Formiche.net ha avuto l’opportunità di confrontarsi con un alto ufficiale delle Idf. Secondo il militare, l’offensiva sul centro abitato permetterebbe di distruggere la capacità militare di Hamas, e di inficiare il sistema regionale iraniano
“Per parlare di Gaza si deve parlare di Iran”. Il tono dell’ufficiale delle Israeli Defence Forces, che ha acconsentito in anonimato a confrontarsi con Formiche.net, è perentorio. L’intento è quello di stressare ancora di più di quanto fatto sinora i legami esistenti tra Teheran ed Hamas, ma non solo. Perché il sistema messo in piedi dall’Iran, così come la dottrina su cui esso si fonda, è un sistema regionale, e gli sviluppi del conflitto formalmente iniziato con gli attentati del 7 ottobre ne sono una prova evidente. La rete di milizie e gruppi paramilitari vicine al Paese persiano (che non si limita soltanto ad Hamas e agli Hezbollah libanesi, o agli Houthi Yemeniti e alle milizie sciite che operano nel Syraq, ma che si estende fino al Sudan, all’Algeria, e al Marocco) basano la loro azione sulle capacità strategiche che Teheran garantisce loro, capacità strategiche senza le quali non potrebbero agire sul piano militare.

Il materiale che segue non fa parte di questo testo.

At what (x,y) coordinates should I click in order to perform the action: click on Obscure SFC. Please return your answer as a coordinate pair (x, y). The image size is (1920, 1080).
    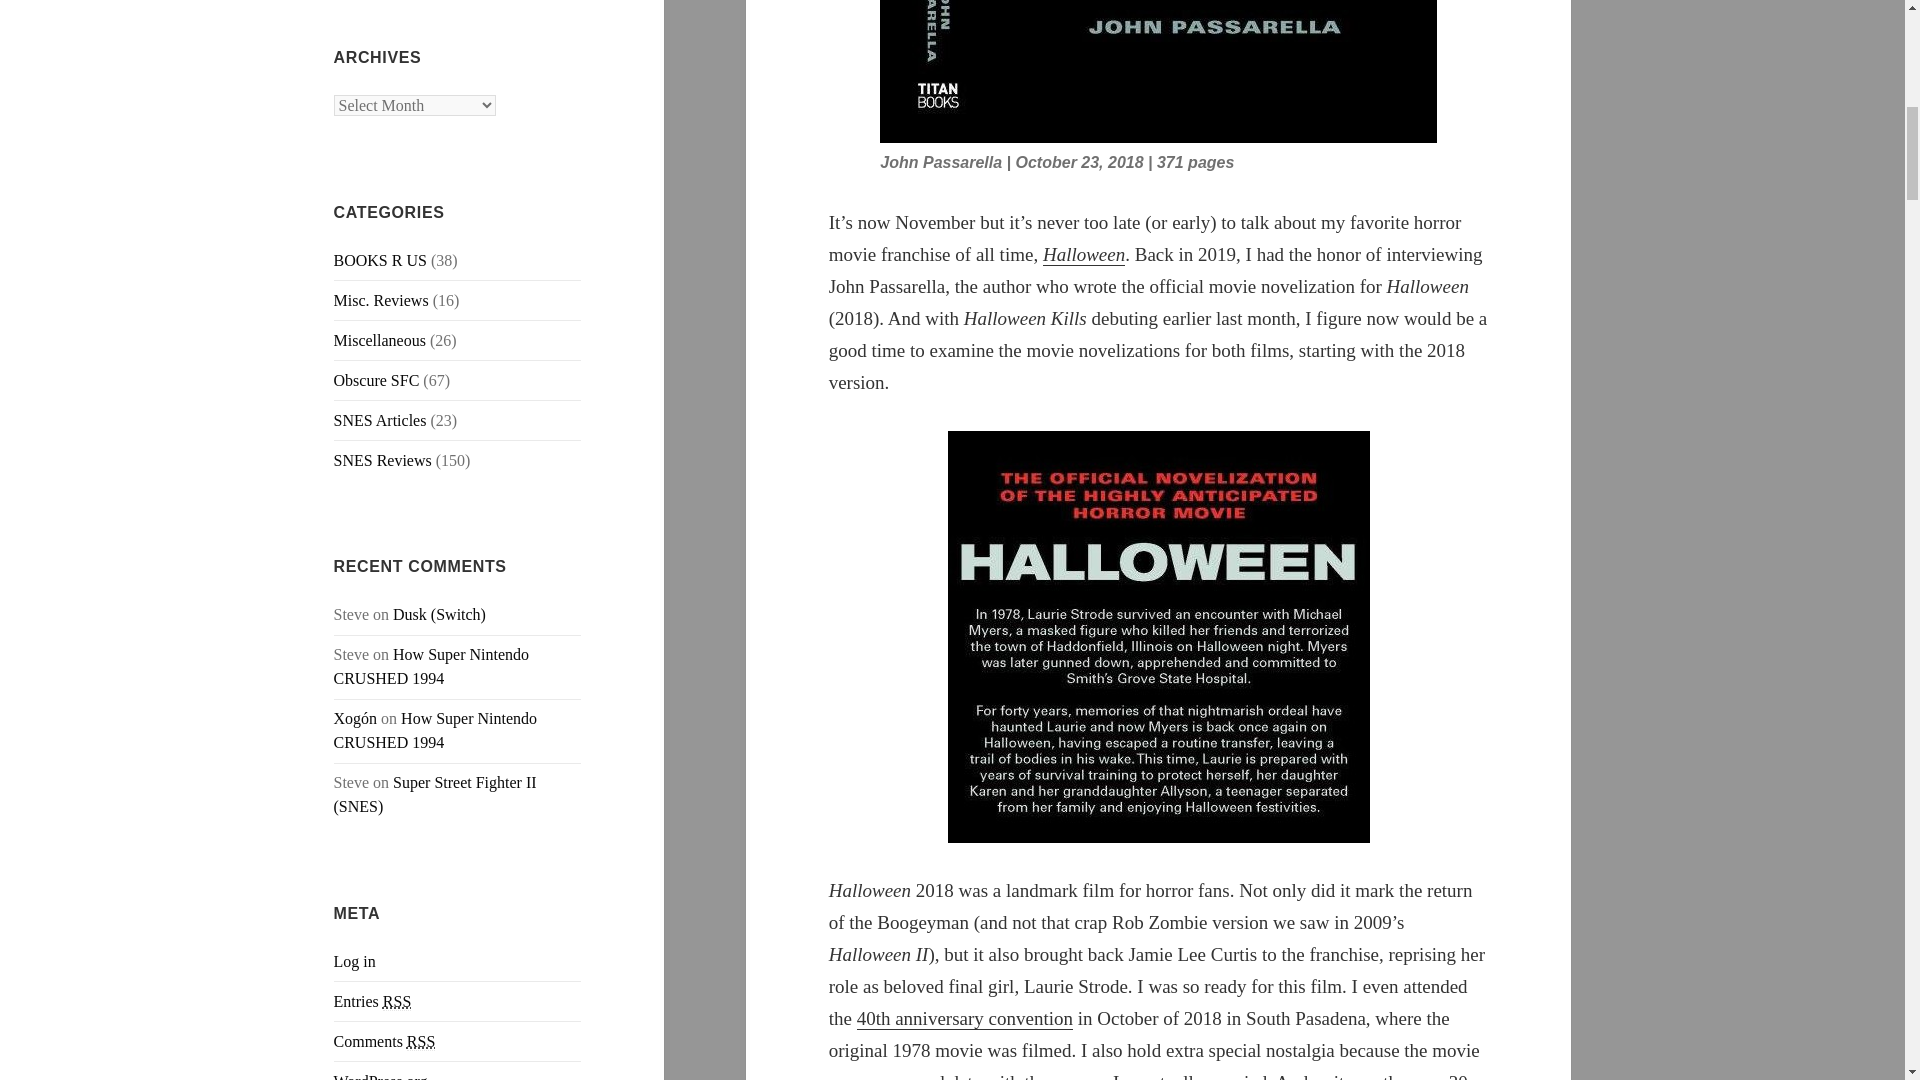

Il caso degli Houthi è esemplare. Lo stesso ufficiale israeliano ammette che, data la distanza dallo Yemen al territorio di Israele, le Idf hanno prestato una minore attenzione nei confronti di Ansar Allah (il nome ufficiale del movimento sciita yemenita) rispetto ad altri gruppi affini locati in territori più prossimi ai confini israeliani. Eppure, oggi vediamo come il blocco imposto sul Mar Rosso li renda uno degli attori più rilevanti all’interno del conflitto tra Israele e Hamas. Andando a pesare anche su importanti Paesi partner di Israele, come l’Egitto: dall’inizio della crisi nello stretto di Bab el-Mandeb le entrate del canale di Suez sono crollate, impattando sulla già difficile situazione di food security egiziana. E così come hanno interrotto la libertà di navigazione sui mari, potrebbero decidere di interrompere anche la libertà di volo nei cieli.
Per realizzare tutto questo, gli Houthi hanno impiegato materiale militare di cui normali “milizie” non possono certo disporre. Stesso discorso vale per Hamas, che ha potuto accumulare quattordicimila razzi. Fornendo le capacità belliche a questi gruppi paramilitari, l’Iran può non impegnarsi direttamente godere di un certo grado di plausible deniability rispetto alle operazioni di questo sistema. Ma, come rimarca l’ufficiale delle Idf, “l’Iran non è il background del contesto, è il suo punto focale”.
Non a caso, il 7 ottobre per Israele non si è aperto solo il fronte meridionale. Il movimento Hezbollah guidato da Hassan Nasrallah ha dispiegato circa mille e settecento soldati della Radwan (l’unità speciale dell’organizzazione) lungo il confine per sostenere lo sforzo bellico. Il governo di Tel Aviv ha deciso di mantenere una postura difensiva nell’area (eliminando circa duecentocinquanta avversari, compresi alcune figure di alto rango) così da poter concentrare le risorse nell’offensiva a sud, che continua a rimanere la priorità.
L’ufficiale non ha dubbi: le Idf entreranno a Rafah. Nell’area è dislocata l’ultima delle cinque brigate di Hamas, composta da quattro battaglioni, che le forze di difesa israeliane intendono neutralizzare. Per portare avanti l’operazione militare però sarà prima necessario spostare le persone presenti sul posto, che rischierebbero di rimanere coinvolte nei combattimenti. L’offensiva sembra inevitabile. “Se non attacchiamo Rafah, avremo altri 7 ottobre”, asserisce il militare israeliano, che sottolinea come la vicinanza alla frontiera con l’Egitto la renda un bersaglio particolarmente sensibile. “Se Hamas ha costruito tunnel verso nord, perché non potrebbe averlo fatto anche verso sud?”. Alla domanda su eventuali alternative, l’ufficiale è lapidario: “Se si arrendono, avranno in cambio l’esilio. E se demilitarizzano la Striscia, potranno iniziare i lavori di costruzione. Ma fino ad allora sarà guerra”.